Our engineering teams have identified issues related to storage nodes, but are still are working to determine the root cause and a fix. We are continuing to investigate and will provide further updates as soon as possible.
identified Dec 20, 2024, 07:33 PM UTC

We are currently experiencing study viewing issues due to an overload of incoming requests which is impacting our storage nodes. Our Engineering team has identified the root cause and is actively working on a solution. We are committed to resolving the issue as quickly as possible and will provide updates as they become available. We appreciate your patience and understanding during this time.
monitoring Dec 20, 2024, 08:02 PM UTC

Remediation to mitigate the issue has been applied. The ability to view images has improved at this time however we will continue to monitor the situation to ensure there are no further issues and send additional updates on any new developments.
resolved Dec 20, 2024, 08:43 PM UTC

The incident has been fully resolved and service is back to normal levels. Our team will be conducting a root cause analysis and sharing as soon as possible.
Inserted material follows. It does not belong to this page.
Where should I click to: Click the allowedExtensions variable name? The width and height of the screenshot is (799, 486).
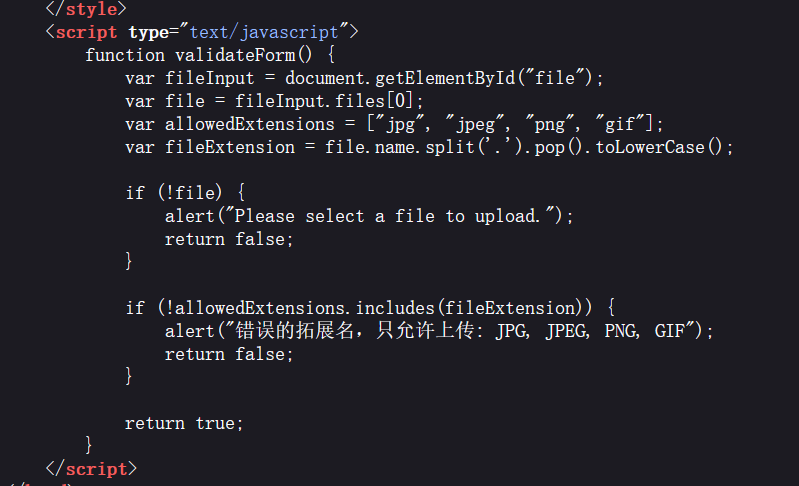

We will continue to monitor the situation to ensure there are no further issues.
postmortem Jan 14, 2025, 12:50 AM UTC

An internally-initiated data migration job began using too many resources and interfering with normal system operation. During this period interactive performance \(User Interface\) was slower than usual and background activities were being queued faster than they could be processed, creating a large backlog. Once the cause of the issue had been determined, we cancelled the data migration job. Interactive performance returned to normal, though background activities such as ingestion of new studies continued to be delayed until the queue backlog had been fully processed.